## Brief:
Pull each line with the string "toolbar" from the entries.

--- START ---

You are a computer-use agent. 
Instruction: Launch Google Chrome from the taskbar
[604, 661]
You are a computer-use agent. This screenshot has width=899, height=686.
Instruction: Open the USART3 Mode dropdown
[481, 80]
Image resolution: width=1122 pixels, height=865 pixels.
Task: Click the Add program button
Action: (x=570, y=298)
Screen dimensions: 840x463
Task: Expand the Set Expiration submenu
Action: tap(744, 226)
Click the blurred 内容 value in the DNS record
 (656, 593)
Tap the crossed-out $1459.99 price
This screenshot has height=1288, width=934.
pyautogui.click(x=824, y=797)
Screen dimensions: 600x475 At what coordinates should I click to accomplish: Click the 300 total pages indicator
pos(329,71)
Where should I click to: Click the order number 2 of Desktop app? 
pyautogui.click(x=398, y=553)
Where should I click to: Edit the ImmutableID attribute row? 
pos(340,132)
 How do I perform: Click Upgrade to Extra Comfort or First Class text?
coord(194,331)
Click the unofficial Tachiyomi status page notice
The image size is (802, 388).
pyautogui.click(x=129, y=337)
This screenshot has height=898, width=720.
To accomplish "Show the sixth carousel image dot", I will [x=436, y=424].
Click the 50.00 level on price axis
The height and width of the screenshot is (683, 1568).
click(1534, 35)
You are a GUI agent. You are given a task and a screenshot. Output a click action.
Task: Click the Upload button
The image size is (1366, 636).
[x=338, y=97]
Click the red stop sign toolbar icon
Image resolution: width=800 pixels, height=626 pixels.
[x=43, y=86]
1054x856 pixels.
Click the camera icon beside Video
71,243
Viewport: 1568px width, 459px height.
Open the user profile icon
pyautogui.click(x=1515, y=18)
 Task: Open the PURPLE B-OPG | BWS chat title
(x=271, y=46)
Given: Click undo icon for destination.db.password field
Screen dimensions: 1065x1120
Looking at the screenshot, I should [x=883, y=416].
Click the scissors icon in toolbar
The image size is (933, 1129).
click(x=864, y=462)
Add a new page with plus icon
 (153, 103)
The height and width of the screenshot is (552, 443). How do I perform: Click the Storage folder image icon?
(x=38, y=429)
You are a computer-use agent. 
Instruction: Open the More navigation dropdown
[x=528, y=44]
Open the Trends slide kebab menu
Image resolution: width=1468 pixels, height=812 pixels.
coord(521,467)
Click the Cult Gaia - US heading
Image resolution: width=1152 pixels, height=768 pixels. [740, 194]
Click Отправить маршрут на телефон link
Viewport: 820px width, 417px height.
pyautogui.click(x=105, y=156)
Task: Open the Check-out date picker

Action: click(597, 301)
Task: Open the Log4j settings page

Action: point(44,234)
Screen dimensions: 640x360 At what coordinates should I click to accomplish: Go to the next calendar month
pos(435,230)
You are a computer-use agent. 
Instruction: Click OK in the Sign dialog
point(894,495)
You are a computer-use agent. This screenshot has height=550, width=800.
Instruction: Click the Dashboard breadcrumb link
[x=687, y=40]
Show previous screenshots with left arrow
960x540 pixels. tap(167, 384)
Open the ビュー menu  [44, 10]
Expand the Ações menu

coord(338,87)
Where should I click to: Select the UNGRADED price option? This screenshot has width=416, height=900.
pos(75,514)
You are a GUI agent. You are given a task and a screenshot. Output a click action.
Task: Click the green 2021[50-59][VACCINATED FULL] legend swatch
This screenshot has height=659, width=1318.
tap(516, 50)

--- END ---

## Reply to the task:
Click the red stop sign toolbar icon
Click the scissors icon in toolbar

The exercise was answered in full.